Exercise instructions:
Count the lines in the records below that contain the string "Where", treating uppercase and lowercase as different. Reply with the number alone.

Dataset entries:
○ ○ ○ ○ ○

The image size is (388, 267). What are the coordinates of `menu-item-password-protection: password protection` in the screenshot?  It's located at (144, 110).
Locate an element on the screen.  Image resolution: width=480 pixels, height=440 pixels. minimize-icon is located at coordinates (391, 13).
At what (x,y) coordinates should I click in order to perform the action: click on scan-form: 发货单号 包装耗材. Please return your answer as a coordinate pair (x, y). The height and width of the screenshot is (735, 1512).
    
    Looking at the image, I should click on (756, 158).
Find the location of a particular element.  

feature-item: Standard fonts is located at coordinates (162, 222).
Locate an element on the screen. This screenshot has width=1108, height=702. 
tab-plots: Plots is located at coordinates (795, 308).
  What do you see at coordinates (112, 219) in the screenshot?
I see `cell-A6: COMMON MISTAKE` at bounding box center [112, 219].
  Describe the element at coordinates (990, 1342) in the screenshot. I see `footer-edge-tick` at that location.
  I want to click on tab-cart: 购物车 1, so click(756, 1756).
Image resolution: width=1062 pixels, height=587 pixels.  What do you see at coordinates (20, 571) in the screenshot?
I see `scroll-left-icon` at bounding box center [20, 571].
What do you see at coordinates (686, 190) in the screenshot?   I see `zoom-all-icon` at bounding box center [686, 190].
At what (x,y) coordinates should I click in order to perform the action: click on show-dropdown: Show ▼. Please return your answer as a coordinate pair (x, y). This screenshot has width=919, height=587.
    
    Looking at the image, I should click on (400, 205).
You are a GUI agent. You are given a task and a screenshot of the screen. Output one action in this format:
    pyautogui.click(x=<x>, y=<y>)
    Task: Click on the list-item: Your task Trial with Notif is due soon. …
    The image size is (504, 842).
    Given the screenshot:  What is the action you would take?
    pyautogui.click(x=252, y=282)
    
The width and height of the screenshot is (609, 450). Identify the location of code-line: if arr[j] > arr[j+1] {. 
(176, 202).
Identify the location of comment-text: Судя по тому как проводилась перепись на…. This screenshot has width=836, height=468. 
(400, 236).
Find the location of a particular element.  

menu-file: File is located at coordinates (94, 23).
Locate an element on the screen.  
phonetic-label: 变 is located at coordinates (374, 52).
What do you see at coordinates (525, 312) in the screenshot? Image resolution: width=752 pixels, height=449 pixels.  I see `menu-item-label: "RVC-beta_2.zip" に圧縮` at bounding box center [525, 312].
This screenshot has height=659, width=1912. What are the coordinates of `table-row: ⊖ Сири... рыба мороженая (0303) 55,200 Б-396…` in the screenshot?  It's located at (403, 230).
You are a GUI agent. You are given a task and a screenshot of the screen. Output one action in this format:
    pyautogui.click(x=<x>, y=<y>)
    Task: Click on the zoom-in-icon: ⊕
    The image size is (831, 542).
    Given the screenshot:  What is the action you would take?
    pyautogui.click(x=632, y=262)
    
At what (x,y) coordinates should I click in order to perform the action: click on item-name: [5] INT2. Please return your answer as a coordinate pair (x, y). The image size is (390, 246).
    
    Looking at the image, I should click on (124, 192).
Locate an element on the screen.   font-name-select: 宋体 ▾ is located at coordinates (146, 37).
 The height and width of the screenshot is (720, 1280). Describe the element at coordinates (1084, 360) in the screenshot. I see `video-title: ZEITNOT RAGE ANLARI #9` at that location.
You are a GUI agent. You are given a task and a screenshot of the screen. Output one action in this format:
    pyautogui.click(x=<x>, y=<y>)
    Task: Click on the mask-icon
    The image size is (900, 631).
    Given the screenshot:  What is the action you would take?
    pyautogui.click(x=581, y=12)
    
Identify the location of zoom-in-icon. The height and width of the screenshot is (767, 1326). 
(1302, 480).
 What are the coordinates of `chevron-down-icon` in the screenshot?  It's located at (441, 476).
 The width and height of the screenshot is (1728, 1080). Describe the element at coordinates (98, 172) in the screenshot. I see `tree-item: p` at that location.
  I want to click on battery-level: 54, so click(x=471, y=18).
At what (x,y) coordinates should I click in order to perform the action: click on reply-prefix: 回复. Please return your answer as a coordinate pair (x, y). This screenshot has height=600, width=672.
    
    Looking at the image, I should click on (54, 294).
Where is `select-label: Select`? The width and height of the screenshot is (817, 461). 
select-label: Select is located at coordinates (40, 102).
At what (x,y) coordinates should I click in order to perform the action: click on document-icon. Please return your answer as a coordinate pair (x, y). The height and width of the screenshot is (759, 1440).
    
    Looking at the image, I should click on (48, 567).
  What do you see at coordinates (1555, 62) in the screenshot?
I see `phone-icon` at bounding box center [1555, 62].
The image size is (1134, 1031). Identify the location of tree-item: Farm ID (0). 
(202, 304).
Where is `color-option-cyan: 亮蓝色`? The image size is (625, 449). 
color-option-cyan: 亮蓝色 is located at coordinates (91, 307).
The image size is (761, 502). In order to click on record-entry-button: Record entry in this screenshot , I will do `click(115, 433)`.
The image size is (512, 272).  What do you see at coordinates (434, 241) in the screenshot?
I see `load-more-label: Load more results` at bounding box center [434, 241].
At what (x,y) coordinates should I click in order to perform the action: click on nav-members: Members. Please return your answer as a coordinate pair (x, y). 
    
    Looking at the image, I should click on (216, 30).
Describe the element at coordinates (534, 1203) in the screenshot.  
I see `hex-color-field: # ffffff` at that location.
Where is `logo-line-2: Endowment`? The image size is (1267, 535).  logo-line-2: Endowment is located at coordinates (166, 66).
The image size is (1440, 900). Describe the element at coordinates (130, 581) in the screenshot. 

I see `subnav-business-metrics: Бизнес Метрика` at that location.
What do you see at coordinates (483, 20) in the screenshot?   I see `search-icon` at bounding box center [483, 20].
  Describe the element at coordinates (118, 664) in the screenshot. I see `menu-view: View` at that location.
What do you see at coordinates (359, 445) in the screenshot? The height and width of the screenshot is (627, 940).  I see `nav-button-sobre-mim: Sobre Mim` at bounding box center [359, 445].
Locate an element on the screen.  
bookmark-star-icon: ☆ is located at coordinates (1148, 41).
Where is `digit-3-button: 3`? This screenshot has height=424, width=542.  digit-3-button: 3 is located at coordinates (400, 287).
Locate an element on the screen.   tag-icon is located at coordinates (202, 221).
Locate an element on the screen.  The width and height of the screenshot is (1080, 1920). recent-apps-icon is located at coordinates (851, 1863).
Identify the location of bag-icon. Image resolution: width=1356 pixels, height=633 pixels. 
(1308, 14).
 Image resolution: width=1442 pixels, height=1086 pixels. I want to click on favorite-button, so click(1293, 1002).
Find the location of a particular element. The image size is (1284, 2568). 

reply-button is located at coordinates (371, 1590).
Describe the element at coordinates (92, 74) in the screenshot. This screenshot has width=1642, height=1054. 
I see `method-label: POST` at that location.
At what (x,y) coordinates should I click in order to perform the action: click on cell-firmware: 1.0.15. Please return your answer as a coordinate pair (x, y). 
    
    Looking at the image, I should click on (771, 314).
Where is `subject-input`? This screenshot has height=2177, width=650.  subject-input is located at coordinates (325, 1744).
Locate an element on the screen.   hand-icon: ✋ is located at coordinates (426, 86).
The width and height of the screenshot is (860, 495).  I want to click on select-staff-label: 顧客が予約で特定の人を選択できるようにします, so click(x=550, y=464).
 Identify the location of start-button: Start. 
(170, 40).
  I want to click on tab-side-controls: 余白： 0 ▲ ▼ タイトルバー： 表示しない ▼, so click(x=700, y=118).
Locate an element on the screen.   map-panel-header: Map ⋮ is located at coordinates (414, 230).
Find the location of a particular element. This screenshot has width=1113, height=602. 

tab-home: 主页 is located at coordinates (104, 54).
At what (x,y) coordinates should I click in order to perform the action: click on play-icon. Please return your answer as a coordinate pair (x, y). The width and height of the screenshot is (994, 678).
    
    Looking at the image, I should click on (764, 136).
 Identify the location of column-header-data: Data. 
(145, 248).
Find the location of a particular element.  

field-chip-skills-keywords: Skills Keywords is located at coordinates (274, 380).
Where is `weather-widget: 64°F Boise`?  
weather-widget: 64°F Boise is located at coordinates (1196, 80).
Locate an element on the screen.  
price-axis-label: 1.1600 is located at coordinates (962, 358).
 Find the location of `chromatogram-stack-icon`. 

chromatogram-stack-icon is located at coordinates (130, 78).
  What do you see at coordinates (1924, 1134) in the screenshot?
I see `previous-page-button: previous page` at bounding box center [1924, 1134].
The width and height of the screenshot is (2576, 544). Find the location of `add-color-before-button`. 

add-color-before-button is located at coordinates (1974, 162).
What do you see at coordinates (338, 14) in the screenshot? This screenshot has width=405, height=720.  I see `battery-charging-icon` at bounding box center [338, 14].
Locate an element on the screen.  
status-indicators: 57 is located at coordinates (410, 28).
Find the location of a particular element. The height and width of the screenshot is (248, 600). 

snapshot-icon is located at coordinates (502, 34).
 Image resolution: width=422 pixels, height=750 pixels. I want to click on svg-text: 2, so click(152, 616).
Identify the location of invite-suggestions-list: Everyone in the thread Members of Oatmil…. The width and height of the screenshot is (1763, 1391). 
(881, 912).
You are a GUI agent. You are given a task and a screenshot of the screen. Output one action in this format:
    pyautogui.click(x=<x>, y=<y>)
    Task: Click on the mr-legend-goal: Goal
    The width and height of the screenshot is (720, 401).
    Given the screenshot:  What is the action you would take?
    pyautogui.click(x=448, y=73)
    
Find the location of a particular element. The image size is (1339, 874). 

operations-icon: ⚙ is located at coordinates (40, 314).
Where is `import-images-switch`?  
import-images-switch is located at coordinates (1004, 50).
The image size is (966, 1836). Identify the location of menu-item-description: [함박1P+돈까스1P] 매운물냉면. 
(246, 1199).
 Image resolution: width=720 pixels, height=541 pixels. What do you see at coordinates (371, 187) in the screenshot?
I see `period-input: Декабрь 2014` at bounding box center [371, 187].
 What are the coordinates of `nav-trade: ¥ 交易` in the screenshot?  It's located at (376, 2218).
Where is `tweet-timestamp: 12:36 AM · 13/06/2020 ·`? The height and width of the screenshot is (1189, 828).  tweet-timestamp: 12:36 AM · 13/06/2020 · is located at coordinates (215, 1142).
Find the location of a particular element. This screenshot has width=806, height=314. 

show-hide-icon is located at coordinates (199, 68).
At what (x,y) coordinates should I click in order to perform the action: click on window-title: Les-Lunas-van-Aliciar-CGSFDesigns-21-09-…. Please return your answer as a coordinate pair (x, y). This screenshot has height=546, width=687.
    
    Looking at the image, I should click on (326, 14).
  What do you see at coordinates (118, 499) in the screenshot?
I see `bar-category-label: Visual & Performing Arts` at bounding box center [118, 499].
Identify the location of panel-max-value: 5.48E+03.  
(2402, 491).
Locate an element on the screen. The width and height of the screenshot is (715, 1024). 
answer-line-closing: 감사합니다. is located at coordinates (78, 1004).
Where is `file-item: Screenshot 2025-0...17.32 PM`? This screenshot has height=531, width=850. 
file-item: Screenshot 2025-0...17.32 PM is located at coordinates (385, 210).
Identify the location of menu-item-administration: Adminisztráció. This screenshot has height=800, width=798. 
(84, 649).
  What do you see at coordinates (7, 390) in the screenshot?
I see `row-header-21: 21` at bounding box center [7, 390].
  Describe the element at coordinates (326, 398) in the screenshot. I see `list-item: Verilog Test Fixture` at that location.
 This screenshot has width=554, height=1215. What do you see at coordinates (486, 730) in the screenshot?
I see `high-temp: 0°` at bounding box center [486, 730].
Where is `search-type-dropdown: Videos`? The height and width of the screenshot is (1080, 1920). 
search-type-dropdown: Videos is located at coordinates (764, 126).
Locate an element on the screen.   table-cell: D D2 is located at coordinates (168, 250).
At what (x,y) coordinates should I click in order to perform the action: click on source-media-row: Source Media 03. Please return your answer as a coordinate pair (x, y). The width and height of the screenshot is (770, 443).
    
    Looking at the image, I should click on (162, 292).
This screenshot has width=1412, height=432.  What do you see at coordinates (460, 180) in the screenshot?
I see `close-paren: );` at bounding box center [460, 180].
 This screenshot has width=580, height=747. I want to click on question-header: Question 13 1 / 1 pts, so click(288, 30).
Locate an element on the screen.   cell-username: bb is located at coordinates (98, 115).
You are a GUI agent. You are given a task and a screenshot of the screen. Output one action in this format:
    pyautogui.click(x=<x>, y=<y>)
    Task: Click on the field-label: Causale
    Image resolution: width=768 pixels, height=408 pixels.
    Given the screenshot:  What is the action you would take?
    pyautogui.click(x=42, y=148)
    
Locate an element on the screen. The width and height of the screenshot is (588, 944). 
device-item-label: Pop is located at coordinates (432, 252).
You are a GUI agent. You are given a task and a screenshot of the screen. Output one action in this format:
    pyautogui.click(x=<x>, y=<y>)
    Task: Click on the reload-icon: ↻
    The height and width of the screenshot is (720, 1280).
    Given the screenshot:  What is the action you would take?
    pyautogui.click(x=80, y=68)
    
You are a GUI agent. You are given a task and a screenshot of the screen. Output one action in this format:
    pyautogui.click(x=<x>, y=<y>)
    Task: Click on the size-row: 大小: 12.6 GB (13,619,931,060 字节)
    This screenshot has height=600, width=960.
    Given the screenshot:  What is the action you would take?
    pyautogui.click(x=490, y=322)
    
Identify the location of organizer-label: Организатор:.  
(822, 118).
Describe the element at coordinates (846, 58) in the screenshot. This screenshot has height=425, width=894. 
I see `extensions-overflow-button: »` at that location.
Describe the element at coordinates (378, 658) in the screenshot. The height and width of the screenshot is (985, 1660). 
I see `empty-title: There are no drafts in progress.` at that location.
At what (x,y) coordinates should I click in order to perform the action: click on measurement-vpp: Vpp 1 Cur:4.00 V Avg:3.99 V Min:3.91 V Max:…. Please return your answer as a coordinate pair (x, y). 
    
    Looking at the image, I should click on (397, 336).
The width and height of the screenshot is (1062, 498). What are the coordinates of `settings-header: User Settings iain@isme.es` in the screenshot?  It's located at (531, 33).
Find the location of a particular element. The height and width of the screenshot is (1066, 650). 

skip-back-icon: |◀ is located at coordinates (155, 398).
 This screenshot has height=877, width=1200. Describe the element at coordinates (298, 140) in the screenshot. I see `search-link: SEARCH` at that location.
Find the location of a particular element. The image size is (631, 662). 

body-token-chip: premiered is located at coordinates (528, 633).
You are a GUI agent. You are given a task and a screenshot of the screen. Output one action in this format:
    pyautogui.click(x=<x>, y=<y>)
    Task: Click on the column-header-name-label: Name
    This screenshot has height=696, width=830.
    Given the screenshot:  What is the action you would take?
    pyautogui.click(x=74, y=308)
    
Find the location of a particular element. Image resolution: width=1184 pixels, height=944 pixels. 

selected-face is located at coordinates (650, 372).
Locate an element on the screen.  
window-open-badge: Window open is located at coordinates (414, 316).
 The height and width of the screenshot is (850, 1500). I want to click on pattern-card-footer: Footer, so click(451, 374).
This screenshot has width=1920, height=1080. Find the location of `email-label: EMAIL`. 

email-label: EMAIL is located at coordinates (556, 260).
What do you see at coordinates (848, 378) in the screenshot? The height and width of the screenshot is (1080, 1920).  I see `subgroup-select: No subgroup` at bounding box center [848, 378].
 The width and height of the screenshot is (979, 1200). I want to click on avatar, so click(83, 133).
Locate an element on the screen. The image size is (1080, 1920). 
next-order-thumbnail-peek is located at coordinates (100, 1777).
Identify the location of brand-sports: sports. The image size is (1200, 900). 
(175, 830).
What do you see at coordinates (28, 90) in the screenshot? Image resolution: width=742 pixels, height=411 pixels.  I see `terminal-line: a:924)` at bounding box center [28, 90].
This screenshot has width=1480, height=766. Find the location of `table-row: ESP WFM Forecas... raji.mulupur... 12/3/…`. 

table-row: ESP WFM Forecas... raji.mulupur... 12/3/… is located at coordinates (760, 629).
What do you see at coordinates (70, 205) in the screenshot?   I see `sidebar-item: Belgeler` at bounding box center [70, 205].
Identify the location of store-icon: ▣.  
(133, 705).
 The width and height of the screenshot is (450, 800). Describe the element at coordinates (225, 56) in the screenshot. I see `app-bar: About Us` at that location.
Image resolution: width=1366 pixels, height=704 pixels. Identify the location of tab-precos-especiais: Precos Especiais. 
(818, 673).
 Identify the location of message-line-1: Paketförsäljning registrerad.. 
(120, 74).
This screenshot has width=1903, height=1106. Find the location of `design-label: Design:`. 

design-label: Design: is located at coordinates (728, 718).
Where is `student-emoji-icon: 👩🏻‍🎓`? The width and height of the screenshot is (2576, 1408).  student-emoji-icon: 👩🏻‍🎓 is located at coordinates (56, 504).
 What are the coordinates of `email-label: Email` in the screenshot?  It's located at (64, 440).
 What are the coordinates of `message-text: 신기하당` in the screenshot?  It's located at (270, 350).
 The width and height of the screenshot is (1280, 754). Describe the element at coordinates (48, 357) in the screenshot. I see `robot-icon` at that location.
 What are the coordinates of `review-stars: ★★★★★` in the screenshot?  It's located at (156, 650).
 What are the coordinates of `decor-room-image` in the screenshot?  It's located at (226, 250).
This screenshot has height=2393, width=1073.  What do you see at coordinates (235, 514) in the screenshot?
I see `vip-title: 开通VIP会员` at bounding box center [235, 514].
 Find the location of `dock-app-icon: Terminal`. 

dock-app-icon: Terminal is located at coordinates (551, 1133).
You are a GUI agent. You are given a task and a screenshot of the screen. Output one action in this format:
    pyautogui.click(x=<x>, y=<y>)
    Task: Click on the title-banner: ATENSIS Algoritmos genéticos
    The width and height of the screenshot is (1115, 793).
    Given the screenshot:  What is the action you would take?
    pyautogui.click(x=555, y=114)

○ ○ ○ ○ ○

Answer below:
11